Open file (3.66 MB 300x154 ajja.gif)
>this turned into a Finland Appreciation thread Neat. Not Finnish but I suppose something interesting is I can trace my family to a VERY small town in another country, and then after that, there's nothing. Records and such were lost following an earthquake many, many, years ago. They can't get enough money to dig stuff up, and no one else really cares because the place is so small. It's not so much fun as it is sorta interesting, but yeah.
>>1296 >I can trace my family to a VERY small town in another country, and then after that, there's nothing. Records and such were lost following an earthquake many, many, years ago. They can't get enough money to dig stuff up, and no one else really cares because the place is so small. It's not so much fun as it is sorta interesting, but yeah. Yeah, that really sucks. In the case of the last ancestors I have to come to America, I don't even know the town they were from. In my experience, Great Britain seems to have traditionally had the best documentation for this sort of thing.
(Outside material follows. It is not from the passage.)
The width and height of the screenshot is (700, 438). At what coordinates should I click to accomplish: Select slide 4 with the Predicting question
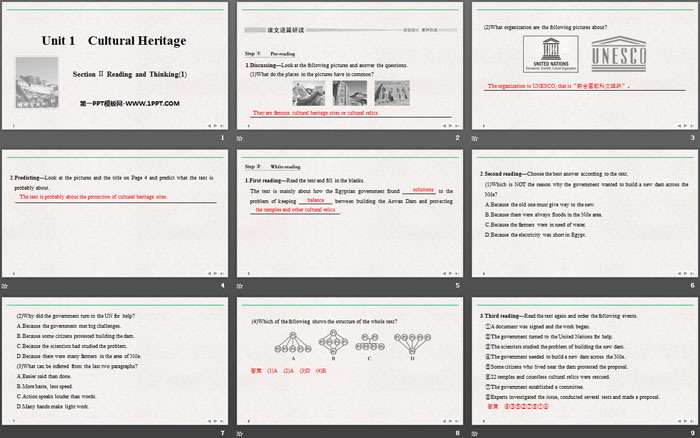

>>1304 >I don't even know the town they were from That sucks to not have had the history at least passed down by word of mouth. We might not have anyone left in that part of the world, but if we want to visit it, we do know where it is.
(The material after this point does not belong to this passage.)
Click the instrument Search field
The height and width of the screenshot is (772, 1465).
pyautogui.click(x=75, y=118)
>>1329 I think I've pinpointed the general region within the country they came from, but all I can really do is make an educated guess based on surnames and immigration patterns. I'm not even 100% sure what their first names were, since I think they might've been anglicized. That makes finding records harder than it would normally be.
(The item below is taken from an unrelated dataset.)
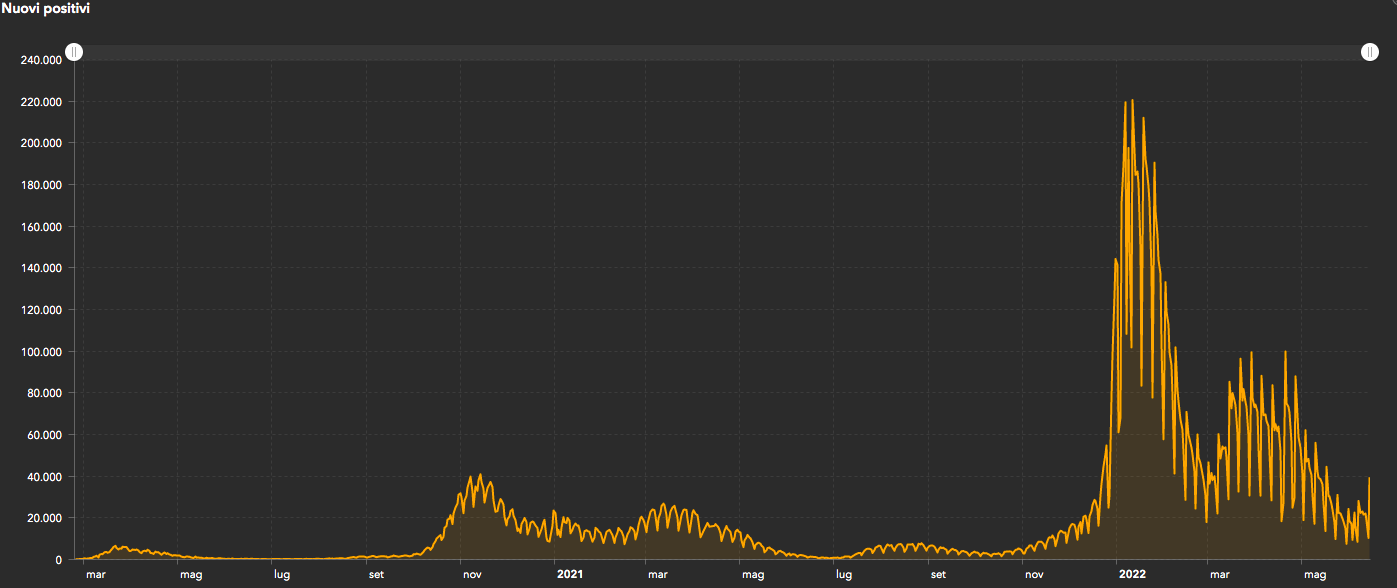The width and height of the screenshot is (1397, 588).
Task: Click the 'nov' axis label preceding 2022
Action: [x=1035, y=575]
Open file (81.13 KB 512x323 unnamed.jpg)
I have a bad relationship with my family so instead I will say a few things about my country. >Poland >We have been an oligarchic democracy with all nobles having the right to vote when most other countries in the world were monarchies. We merely elected our king as a president. Read up on Golden Liberty. >We had an idea of a nation and nationalism far earlier than other countries. Our nobility and culture went crazy on oriental aesthetics and believed themselves to be commonly descendant from Sarmatians. Look up sarmatism for more info on that. >Because of that, the nobility had an idea of equality before the law, and although classicist in nature, Poland had something that you could liken to civil liberties or civil rights for the nobility, including the right to vote no matter your wealth. >Poland was also EXTREMELY tolerant as a society, we were the only country which actually allowed Jews in, giving them civil liberties to do whatever they want and even saying that they can come here if they don't have anywhere else to go. We had a minority of islamists which exist to this day and were accepting of basically all types of Christianity with all manner of people coming to our country. We were basically a multi-cultural society in the middle of Europe. >That being said, we were also gigantic at the time, and at a certain time, we almost owned Russia, having actually occupied it temporarily during time of troubles. We geniuently captured Moscow.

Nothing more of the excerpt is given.